Yelbouga, 25 avril 2026 (AIB)-Au cœur de la province de la Sissili, une dynamique agricole nouvelle s’écrit en vert et jaune. Babouedouan Jean Christian Nignan, ingénieur en télécommunications et passionné d’agriculture, y cultive l’ambition d’une souveraineté alimentaire retrouvée, transformant des terres fertiles et généreuses en une mer de feuilles épineuses : le premier grand champ d’ananas de la localité. Constat.
Le vent de l’autosuffisance prôné par le Président du Faso Le Capitaine Ibrahim Traoré souffle avec vigueur jusqu’à Yelbouga, commune de Biéha, dans la Sissili.
Ici, le slogan « Produisons ce que nous consommons » est une réalité de terrain. Sur une superficie d’un hectare en pleine expérimentation, Babouedouan Jean Christian Nignan prouve que la terre burkinabè est une bénédiction où tout peut s’épanouir avec de la volonté.
« Nous devons impérativement maîtriser l’ensemble de notre chaîne de production », martèle le promoteur. « L’ananas est une opportunité économique majeure. Nous visons la réduction des importations et, à terme, le rayonnement de notre production sur le marché national, voire international. »
Cependant, l’homme avance avec sagesse. « Avant de courir, il faut savoir marcher », confie-t-il, privilégiant une maîtrise parfaite des techniques culturales avant le passage à une phase de production industrielle.
Sur le terrain, la directrice de production, Awa Karambiri, veille au grain. Pour elle, l’ananas est « un fruit exceptionnel mais exigeant ». Entre le cycle de 14 mois et la gestion de l’eau, chaque détail compte, car le chemin reste semé d’embûches.
Le défi de l’eau est crucial : la plante demande 14 mois de soins, alors que la pluie ne dure que trois mois. Le forage à haut débit est le nerf de la guerre. Quant à la protection, sous le soleil brûlant, les fruits doivent être protégés par du papier kraft pour éviter les brûlures.
Sur le plan sanitaire, la ferme SAGRIFA (Société Agricole du Faso) utilise une méthode saine pour préserver la santé des populations. Bien que des engrais minéraux soient utilisés à la base de la plante, aucun produit chimique ne touche le fruit.
« Nos consommateurs peuvent même faire bouillir la peau pour des infusions en toute sécurité », rassure le promoteur Nignan.
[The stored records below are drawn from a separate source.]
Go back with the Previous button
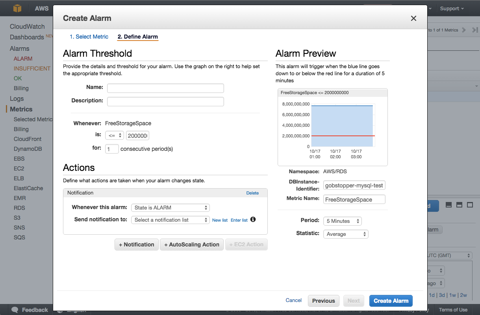Viewport: 480px width, 315px height. [x=323, y=301]
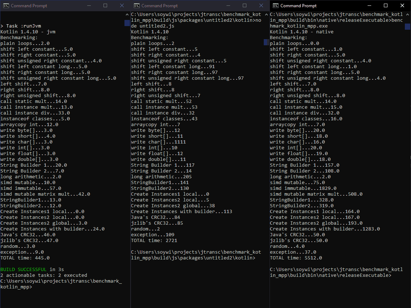Click the prompt line ending in untitled2\kotlin>

tap(193, 258)
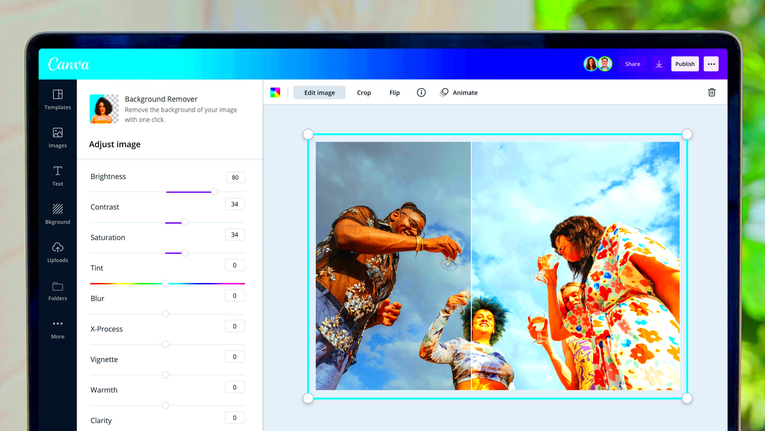Click the Share button
The height and width of the screenshot is (431, 765).
click(632, 64)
Le succès de ce projet se mesure surtout à l’adhésion des autorités coutumières. Sa Majesté Lio-Pio Dan-Zwè, chef de canton de Léo, à l’instar des chefs de Zoro, Biéha et Sissili, a tenu à bénir cette initiative qui fait la fierté de la province.
« Ce n’est pas quelqu’un venu d’ailleurs qui développera notre agriculture, c’est à nous de prendre nos responsabilités », a salué Sa Majesté, soulignant que ce projet renforce le dialogue et la cohésion entre les fils et filles de la Sissili.
Pour le chef de Yelbouga, Kassoum Nébié, l’émotion était palpable. « Ce projet m’a permis de goûter l’ananas pour la première fois de ma vie. Il met en lumière notre village et nos ancêtres béniront sans doute le labeur de notre fils. »
Au-delà de l’assiette, c’est un rempart contre l’exode rural. En créant des emplois sur place, Babouedouan Jean Christian Nignan espère fixer les jeunes dans la province afin qu’ils puissent y fonder des familles et scolariser leurs enfants.
L’avenir s’annonce florissant, avec des projets d’extension massive et la plantation de milliers d’arbres pour préserver l’écosystème. L’ambition ultime reste la production à grande échelle et la transformation industrielle pour produire des jus et des fruits séchés localement.
Face à ces ambitions, Babouedouan Jean Christian Nignan lance un plaidoyer auprès des autorités. Plutôt que de simples aides ponctuelles, il appelle à un soutien conséquent et structurel pour la filière ananas.
Cela passe par un accompagnement massif pour les infrastructures d’irrigation à haut débit, un accès facilité aux équipements de production modernes et un appui financier adapté aux cycles longs de cette culture.
Hommage est rendu à « un grand visionnaire altruiste », grâce à qui cette initiative prometteuse a été possible. Il s’agit de « Oumarou Compaoré, promoteur de la ferme Djoda à Bobo-Dioulasso », qui a forgé la passion de Babouedouan Nignan.
Et à Yelbouga, l’aventure de l’ananas ne fait que commencer. Entre bénédictions des notabilités et audace du promoteur, la Sissili trace sa route vers l’émergence, prouvant que la terre natale, lorsqu’elle est sollicitée, rend au centuple.